### [EXERCISE BRIEF]
Leaving pictures aside, restate exactly the lines of the data below, from the first one through the line that contains "The image size is (556, 375).".

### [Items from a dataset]
= = =

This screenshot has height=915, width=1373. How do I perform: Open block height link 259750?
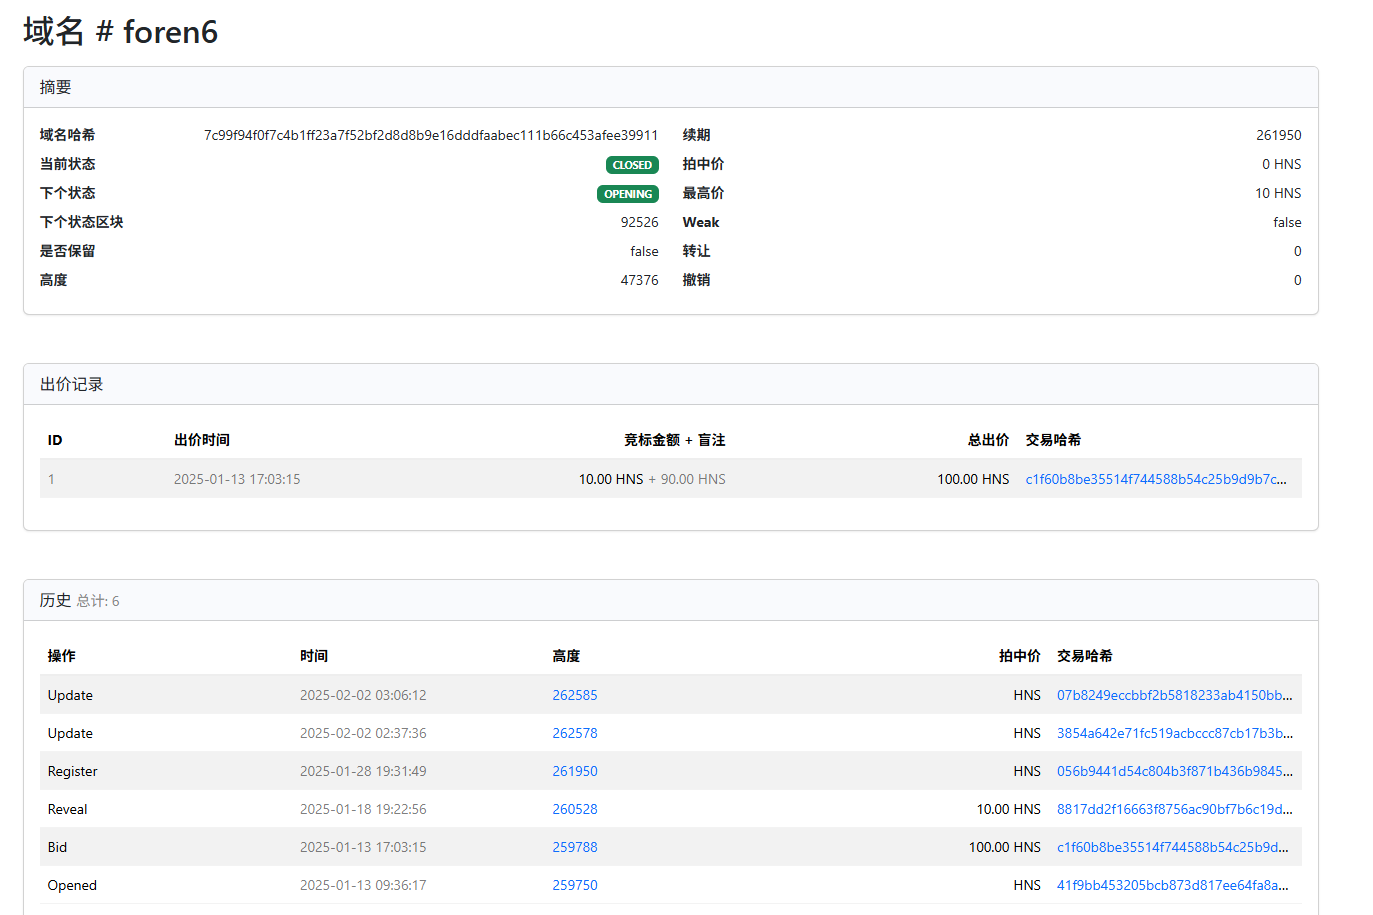tap(574, 885)
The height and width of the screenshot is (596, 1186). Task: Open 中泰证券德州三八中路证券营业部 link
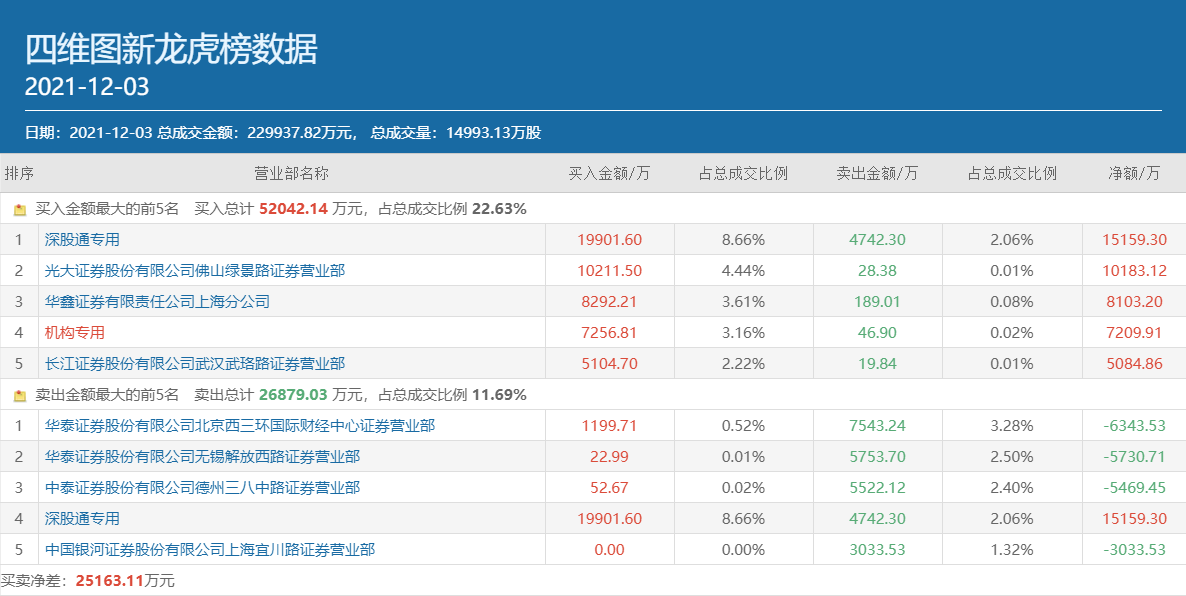pos(202,488)
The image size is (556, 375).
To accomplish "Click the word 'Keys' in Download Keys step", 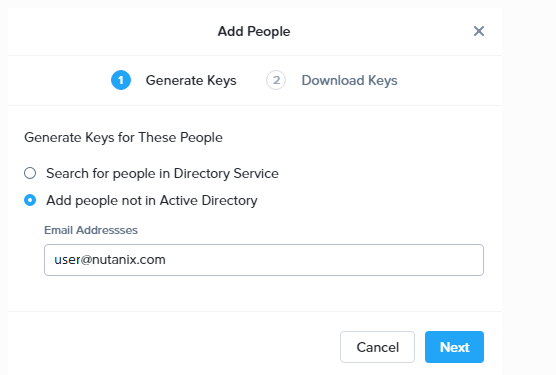I will point(383,80).
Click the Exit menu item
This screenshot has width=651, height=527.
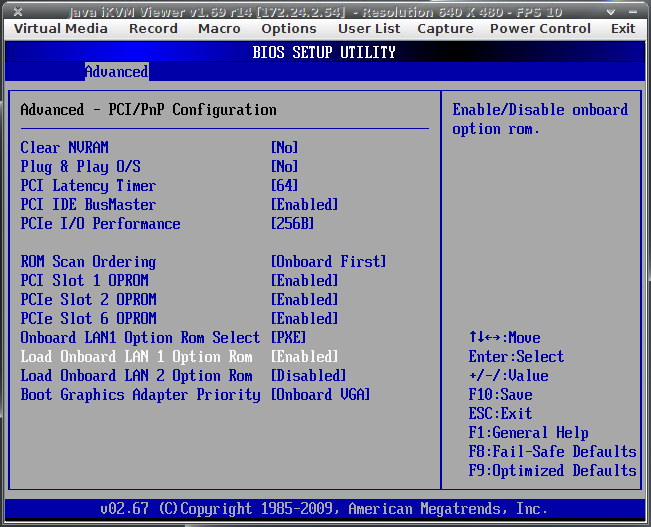point(623,29)
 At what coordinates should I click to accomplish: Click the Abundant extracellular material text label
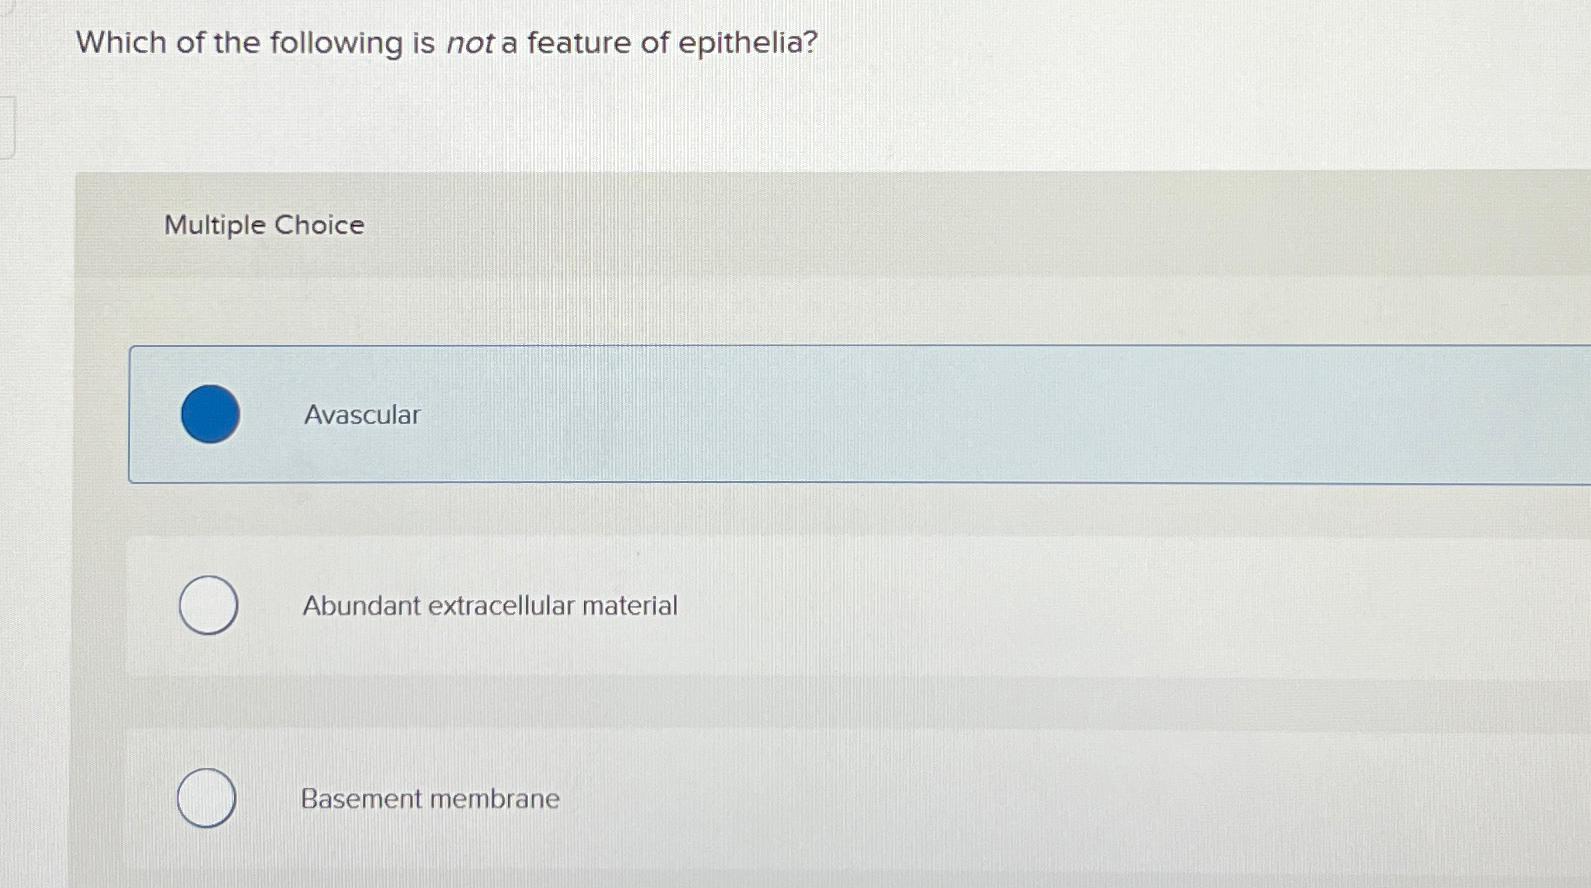click(x=489, y=605)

= = =

### [YOUR RESPONSE]
This screenshot has height=915, width=1373. How do I perform: Open block height link 259750?
tap(574, 885)
The height and width of the screenshot is (596, 1186). Task: Open 中泰证券德州三八中路证券营业部 link
pos(202,488)
The image size is (556, 375).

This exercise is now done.